Canadian Pacific Steamships Limited Fonds - Part 1

Did an ancestor, or maybe you, travel to Canada on a Canadian Pacific ship? I did, in October 1966, on the Empress of Canada so I was curious to find out what information the National Museum of Science and Technology has in 47.57 metres of textual records and other materials about Canadian Pacific Steamships Limited.
The records date from just before the creation of Canadian Pacific’s steamship services in 1883 to the late 1990s. The fonds includes records showing the management of the CPS and its precursors but also reports from individual voyages of different vessels, all arranged into five series: CPS-1) Business and Operations; CPS-2) Promotional Materials; CPS-3) Voyage Reports and Immigration Records; CPS-4) Musk Collection and CPS-5) Ledgers and Movement Books.
The Museum's Library & Archives Reading Room will be closed to the public from June 2019 to February 2020 so I rushed to consult material for my voyage.
The movement book for 1996 included the page shown. I recall boarding in Liverpool on the afternoon on the 18th and anchoring off Greenock the next day.  Passing Inishtrahull must have been at night. A few days later I was up in the late evening to see the light of Belle Isle. We cleared customs and immigration in Quebec City before the ship continued to Montreal arriving the next morning.
I found much more in the Voyage Report. Embarkation of 36 First Class and 758 Tourist Class passengers started at 13:45 and ended at 16:30 at Liverpool. Another 4 First Class and 231Tourist Class passengers joined at Greenock.
There's a lot of technical information on cargo and fuel, officers by name and crew numbers. The Chief Engineer's Report mentioned "Following a period of heavy weather ..." — nice confirmation of conditions that saw me two days in my bunk trying not to be sick, despite stabilizers that were supposed to reduce a 20-degree roll to six degrees.
Sadly there was no passenger list for my voyage nor any that year.
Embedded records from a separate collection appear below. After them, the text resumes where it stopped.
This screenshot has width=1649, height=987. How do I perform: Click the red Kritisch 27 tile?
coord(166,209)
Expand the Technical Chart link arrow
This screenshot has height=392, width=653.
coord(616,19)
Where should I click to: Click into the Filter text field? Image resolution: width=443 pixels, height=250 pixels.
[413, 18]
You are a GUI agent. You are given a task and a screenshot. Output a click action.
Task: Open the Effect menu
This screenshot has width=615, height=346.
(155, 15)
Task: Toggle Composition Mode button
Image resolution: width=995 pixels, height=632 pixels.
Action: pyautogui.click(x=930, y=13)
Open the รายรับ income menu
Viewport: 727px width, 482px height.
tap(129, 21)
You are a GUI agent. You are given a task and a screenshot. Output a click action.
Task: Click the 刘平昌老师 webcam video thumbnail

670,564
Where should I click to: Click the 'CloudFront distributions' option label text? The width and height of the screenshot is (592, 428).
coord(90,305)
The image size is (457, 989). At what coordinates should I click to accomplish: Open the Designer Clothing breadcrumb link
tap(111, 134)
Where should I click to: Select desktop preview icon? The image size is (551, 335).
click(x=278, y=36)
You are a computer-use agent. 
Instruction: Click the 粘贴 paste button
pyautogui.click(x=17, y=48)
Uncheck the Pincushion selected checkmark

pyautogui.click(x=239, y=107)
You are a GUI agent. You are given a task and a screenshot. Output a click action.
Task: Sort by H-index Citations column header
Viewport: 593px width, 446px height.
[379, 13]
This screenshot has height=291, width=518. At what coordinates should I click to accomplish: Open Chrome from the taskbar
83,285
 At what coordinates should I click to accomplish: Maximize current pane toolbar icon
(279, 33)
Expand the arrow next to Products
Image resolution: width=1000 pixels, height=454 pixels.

I'm told there are quite a few gaps — you may be lucky. However, for ten passengers on my voyage who had minor accidents — Myznak, Dyke, Zehnen, Shadforth, Haber, Campbell, Deal, Shukla, Corder and Carlson — there's mention of their destination and a brief description of the incident.
Find out more about this collection at www.archeion.ca/canada-science-and-technology-museum-library-and-archives/ or contact reproductions@ingeniumcanada.org/.

1 comment:

Pat Jeffs said...

Well, that brought back memories! I travelled on the "Empress of England" in the opposite direction in August 1965. Some people may think that emigration only occurs from east to west, but I have lived on this side of the pond ever since.

The week was not without its adventures. We had a stowaway. I wonder what happened to him.